FJO: In this house? This is the house you grew up in?

CR: Oh, yeah. That chair was a different chair, but right where that chair is, is where I had my first really big musical experience: Beethoven’s Fifth. One of the expected ones, I guess, but that was a revelation that got me incredibly excited. I’d heard Peter and the Wolf before, but that was the only real “classical” music that I had in my ears at that point. Peter and the Wolf is obviously a special case. But the year after the Beethoven, I just started devouring recorded music. My mother was the one more involved in my musical education. My father commuted to Washington for work, so he wasn’t around most weekdays until dinnertime. We thought maybe I would enjoy some more Prokofiev, and so we went into a store. This was back in the days when they would just open up the recording and you could sample it on earphones. There was a violin concerto recording and a few other things, but then there was this piece called the Scythian Suite. And of course, I’m the only one hearing this on the earphones, but the minute I heard it I said, “This is the one.” So, we brought it home and I put it on the record player, as we used to call it. The minute I put the Scythian Suite on, my mother would high-tail into the kitchen and close the door; it was too noisy for her, modern music back then. But I just loved the barbarity and the color of that piece. The next year I found The Rite of Spring, so I kind of came at this backwards.

FJO: It’s interesting that you came to this music through recordings and not through live music.

CR: Well, in Baltimore there wasn’t an enormous amount of live music going on. There was the Baltimore Symphony, but in those days it wasn’t very good. The Philadelphia Orchestra would come down in those days. I think they’d play ten concerts a year here, because Ormandy loved the Lyric Theater. I would go to those occasionally, but my main source was the library. They’d loan records, and I would voraciously devour everything I could lay my hands on. So basically I learned music through listening to recordings, less than live performances, and certainly not through playing an instrument. There were abortive attempts to teach me the piano and some other things. I had percussion lessons. They lasted six months, which was the longest I stayed with anything. I didn’t like practicing. In my own stubborn little way, I saw no reason that I had to play an instrument to be a composer.
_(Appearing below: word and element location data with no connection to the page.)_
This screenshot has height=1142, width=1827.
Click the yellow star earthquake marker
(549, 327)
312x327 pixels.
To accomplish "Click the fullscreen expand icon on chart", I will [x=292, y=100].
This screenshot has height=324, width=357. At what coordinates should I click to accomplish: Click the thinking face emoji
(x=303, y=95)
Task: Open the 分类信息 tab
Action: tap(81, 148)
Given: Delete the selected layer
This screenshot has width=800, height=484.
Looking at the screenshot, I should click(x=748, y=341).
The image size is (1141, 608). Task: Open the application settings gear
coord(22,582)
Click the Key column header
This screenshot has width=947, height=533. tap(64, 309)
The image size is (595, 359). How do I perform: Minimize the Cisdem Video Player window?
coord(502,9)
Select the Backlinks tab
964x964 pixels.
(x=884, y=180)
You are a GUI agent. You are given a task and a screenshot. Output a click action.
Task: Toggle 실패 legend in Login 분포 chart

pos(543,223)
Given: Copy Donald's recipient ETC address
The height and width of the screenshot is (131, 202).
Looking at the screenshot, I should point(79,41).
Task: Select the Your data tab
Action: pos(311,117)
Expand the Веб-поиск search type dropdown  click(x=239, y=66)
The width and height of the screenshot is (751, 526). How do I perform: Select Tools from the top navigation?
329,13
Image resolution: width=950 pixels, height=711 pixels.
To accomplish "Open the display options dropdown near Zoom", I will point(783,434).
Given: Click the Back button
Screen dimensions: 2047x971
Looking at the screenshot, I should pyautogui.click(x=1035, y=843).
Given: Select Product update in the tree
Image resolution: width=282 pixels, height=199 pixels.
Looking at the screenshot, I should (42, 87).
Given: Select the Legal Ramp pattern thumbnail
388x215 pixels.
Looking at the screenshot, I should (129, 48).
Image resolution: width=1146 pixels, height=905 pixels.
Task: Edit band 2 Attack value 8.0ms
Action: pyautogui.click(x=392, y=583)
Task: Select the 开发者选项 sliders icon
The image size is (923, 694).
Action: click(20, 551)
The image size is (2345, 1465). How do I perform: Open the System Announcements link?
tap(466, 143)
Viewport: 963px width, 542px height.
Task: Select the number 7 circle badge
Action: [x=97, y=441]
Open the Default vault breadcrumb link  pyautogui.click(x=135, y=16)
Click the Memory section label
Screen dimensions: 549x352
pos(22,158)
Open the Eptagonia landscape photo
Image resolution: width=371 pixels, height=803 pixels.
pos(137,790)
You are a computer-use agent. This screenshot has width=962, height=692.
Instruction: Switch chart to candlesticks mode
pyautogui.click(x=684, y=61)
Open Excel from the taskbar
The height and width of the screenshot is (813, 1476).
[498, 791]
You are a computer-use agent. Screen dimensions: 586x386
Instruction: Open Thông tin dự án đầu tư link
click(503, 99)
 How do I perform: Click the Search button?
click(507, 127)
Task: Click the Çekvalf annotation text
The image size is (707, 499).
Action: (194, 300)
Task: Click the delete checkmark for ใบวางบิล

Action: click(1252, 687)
FJO: So you went straight from listener to composer.

CR: That’s what I wanted to do, and yet I didn’t compose anything. I composed a couple of little pieces when I was seven or eight, and then I didn’t compose anything else for about ten years until it was to go off to music school, conservatory. When I was 17, I figured they want me to submit two completed pieces so I guess I’d better actually write something down. So all those intervening years were spent listening and kind of training myself.

FJO: It’s interesting to hear about the initial Grieg in the cradle, then you getting really excited about early rock and roll, and your mother trying to steer you away from that toward classical music. But you kept up the interest in rock, too.

CR: Oh yeah, sure.

FJO: But you never got involved with playing that music yourself in a band or anything like that.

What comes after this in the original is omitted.